Victoria Atkins
Main Page: Victoria Atkins (Conservative - Louth and Horncastle)Department Debates - View all Victoria Atkins's debates with the Home Office
(3 years, 6 months ago)
Commons ChamberThe Home Office is working across Government to tackle online harms though the online safety Bill and other measures. That Bill will be a truly world-leading and much needed piece of legislation to make the UK the safest place to be online. Although the draft Bill will be scrutinised by Parliament, the Government continue to work nationally and internationally to tackle online harms, including through the G7 and Five Country Governments.
The ease with which even primary school-aged children can access extreme but legal pornography is frightening, and it is warping a whole generation’s view of healthy sexual relationships. Will the Minister assure me that the longstanding issue of age verification for legal pornography will finally be addressed in the online safety Bill?
This issue concerns many Members across the House, and it has been voiced by many parents across the country. We must consider not just the online safety Bill, but the wider question of education and ensuring that our children are taught what is a healthy relationship and what is not. The hon. Lady will know the massive progress made by the Domestic Abuse Act 2021, which set out clear parameters regarding the so-called rough sex defence as well as non-fatal strangulation. She will know that discussions are ongoing with the Departments for Education and for Digital, Culture, Media and Sport about how we can cement that approach in legislation and, crucially, through education.
The director general of MI5 has said that Facebook is giving terrorists a “free pass” by introducing end-to-end encryption, which effectively blocks the security and intelligence services from monitoring suspects and potential plots. Despite what the Minister said, the online safety Bill is very vague—in fact, some might say it is a bit wishy-washy—when it comes to measures to counter these dangerous activities, so will she commit today to treating this matter with the seriousness and urgency that it requires and that Ken McCallum has demanded?

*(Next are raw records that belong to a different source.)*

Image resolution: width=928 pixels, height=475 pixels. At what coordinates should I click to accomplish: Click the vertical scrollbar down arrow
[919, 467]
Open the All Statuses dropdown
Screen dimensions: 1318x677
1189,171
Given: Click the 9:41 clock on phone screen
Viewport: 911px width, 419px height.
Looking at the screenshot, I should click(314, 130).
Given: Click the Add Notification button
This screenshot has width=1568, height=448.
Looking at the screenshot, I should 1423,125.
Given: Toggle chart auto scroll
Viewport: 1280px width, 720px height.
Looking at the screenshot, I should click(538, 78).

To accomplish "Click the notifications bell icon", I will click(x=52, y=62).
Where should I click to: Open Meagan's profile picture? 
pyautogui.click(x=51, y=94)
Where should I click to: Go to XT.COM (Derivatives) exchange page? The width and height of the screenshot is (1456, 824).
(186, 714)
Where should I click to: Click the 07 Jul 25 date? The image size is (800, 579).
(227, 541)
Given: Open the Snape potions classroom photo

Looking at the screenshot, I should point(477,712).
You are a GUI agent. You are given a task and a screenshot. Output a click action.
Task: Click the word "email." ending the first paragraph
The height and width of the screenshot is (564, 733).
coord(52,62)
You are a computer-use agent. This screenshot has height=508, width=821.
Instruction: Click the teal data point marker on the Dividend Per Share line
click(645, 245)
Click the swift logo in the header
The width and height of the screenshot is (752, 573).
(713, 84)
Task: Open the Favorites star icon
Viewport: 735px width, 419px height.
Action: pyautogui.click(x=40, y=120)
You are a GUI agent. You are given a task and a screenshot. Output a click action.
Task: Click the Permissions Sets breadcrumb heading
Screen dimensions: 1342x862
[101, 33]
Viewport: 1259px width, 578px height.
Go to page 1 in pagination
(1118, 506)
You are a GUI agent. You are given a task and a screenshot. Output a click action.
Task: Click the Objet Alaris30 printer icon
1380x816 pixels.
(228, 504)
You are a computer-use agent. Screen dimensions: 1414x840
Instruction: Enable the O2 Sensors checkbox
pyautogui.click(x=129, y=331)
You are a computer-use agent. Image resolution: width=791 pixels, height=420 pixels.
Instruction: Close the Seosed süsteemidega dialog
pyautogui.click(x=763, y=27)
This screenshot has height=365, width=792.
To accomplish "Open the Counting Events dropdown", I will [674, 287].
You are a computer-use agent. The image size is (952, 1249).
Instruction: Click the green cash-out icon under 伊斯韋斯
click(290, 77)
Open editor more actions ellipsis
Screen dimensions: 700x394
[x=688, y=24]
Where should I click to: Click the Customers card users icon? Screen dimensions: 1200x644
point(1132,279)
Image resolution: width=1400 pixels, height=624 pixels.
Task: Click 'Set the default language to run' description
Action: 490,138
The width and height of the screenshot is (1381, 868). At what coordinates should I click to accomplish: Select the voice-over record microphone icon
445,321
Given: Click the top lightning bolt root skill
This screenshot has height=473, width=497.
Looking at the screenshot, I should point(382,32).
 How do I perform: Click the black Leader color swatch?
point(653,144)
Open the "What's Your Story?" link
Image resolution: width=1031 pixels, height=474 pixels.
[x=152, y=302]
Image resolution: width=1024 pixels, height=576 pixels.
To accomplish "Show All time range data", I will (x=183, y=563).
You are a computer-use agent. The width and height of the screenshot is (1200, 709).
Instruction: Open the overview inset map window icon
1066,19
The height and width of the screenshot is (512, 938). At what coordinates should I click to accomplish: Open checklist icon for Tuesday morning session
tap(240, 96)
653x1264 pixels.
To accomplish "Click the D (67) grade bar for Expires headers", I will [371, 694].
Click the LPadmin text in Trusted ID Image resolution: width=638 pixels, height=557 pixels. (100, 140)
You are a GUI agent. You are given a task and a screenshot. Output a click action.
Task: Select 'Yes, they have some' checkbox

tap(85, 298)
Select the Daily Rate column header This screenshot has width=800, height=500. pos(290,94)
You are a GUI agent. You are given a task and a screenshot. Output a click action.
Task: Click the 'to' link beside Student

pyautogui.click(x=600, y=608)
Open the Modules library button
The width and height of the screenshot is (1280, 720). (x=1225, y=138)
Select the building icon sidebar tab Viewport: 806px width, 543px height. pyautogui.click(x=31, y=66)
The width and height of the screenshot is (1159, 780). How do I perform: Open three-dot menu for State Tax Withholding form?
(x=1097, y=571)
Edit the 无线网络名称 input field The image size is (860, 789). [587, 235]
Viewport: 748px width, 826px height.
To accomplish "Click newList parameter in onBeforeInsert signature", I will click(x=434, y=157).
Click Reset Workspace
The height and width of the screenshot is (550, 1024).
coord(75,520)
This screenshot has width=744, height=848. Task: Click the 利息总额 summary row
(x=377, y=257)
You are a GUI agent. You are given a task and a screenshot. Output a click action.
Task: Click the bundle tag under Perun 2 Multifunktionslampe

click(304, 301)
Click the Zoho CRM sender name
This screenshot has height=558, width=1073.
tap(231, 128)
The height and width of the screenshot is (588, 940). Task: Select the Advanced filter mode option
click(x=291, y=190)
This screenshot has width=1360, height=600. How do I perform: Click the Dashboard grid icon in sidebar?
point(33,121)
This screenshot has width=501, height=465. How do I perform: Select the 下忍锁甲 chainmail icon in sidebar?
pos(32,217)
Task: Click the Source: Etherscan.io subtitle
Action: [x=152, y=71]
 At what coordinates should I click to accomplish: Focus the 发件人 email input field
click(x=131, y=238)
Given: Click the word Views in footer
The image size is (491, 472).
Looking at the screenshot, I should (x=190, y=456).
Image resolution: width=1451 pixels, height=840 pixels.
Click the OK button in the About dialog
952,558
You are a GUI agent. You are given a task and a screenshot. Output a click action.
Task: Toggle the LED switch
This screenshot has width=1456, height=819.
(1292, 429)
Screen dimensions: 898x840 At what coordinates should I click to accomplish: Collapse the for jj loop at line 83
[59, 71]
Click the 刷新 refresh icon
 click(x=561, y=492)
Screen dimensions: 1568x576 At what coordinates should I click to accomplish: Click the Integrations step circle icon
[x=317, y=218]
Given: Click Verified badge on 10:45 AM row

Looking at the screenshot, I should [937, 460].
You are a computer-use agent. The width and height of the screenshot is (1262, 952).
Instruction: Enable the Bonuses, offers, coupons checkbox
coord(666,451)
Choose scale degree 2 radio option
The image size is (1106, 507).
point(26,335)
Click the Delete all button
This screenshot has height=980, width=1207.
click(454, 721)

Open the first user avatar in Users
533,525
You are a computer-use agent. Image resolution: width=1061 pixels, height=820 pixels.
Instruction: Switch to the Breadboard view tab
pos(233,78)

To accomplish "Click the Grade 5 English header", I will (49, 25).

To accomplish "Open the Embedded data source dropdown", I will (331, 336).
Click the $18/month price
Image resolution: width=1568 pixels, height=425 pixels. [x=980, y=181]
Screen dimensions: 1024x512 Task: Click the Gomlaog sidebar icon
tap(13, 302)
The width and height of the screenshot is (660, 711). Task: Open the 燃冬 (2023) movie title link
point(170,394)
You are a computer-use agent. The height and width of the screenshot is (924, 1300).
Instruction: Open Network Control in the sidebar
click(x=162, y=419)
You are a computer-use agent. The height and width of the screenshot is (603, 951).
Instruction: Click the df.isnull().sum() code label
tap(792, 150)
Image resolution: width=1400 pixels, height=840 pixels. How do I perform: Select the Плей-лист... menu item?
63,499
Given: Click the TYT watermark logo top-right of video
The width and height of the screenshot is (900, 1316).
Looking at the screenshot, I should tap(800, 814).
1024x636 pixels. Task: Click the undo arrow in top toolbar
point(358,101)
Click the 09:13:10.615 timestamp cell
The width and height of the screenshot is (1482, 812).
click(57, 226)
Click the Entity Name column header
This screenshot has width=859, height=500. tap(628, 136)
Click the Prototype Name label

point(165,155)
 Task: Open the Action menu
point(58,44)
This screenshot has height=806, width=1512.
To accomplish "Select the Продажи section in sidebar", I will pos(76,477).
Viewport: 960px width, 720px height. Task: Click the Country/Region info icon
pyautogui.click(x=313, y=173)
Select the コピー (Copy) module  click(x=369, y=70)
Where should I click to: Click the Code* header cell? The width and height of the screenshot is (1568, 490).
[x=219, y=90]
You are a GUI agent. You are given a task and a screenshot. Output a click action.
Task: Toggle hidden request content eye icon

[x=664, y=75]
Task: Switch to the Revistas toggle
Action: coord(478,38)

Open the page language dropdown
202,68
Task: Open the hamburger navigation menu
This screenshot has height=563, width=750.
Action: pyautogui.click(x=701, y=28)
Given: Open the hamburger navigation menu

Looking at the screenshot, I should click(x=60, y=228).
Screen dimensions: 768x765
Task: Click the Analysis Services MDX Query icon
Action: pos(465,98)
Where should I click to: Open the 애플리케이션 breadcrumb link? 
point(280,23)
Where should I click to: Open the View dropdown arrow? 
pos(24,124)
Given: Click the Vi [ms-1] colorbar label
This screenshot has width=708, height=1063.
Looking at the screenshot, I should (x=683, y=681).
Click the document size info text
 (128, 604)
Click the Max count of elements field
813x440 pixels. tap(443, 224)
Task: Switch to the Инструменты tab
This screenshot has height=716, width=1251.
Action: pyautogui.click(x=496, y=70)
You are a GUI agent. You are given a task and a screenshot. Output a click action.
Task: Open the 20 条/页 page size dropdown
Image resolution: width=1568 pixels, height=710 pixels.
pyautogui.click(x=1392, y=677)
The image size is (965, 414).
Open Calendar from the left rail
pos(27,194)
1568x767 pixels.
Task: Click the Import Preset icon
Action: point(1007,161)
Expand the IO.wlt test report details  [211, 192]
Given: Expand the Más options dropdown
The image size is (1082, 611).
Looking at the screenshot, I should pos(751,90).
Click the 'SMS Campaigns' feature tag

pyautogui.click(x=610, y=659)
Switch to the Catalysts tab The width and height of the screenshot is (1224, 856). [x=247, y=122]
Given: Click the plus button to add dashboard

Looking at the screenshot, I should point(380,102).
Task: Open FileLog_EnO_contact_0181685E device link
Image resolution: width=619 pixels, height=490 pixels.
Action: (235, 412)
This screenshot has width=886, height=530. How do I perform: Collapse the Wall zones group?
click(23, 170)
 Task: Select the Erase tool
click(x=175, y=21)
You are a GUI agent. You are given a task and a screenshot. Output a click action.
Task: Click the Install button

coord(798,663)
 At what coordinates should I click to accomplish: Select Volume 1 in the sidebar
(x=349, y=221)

I hope that the hon. Gentleman understands the seriousness with which the Home Secretary, and also the Prime Minister and the Government, take such matters. I do not agree with his description of the online safety Bill. Indeed, he will note the confidence with which the Government have put it forward as a draft Bill in order to allow Parliament to scrutinise it. On Facebook and its activities, it should be in no doubt that under the new Bill as it stands at the moment, it will be held to account for its activities. The development of its systems is a matter for it, and it must justify that to the public and to this Government.
I, too, am earning my salary this afternoon, Mr Speaker! We are working across Government and internationally to ensure that children are safe on the internet. We continue to encourage companies to endorse and implement the voluntary principles to counter online child sexual exploitation and abuse, which we launched in March last year in collaboration with Five Country Governments, and we are engaging the G7 on how we go further in our collective response to protect children. We have published our draft online safety Bill, and companies will be required to take stringent action to tackle the growing and evolving threat of child sexual exploitation and abuse on their platforms.
Will the Minister please outline the support that her Department is giving the Department for Digital, Culture, Media and Sport with the online safety Bill and confirm that internet companies that break the law will be heavily prosecuted and heavily fined?
Indeed. Of course the Home Office has been working with the Department for Digital, Culture, Media and Sport, at both official and ministerial level, in developing the draft Bill. We remain fully committed to making the UK the safest place to be online while defending freedom of expression, and we believe that the Bill achieves that. The strongest protections in the Bill are reserved for children, and I can confirm that Ofcom, the independent regulator, will have a range of tough enforcement powers to use against companies that fail to fulfil their duties. Those include fines of up to £18 million or 10% of qualifying annual global turnover, whichever is greatest.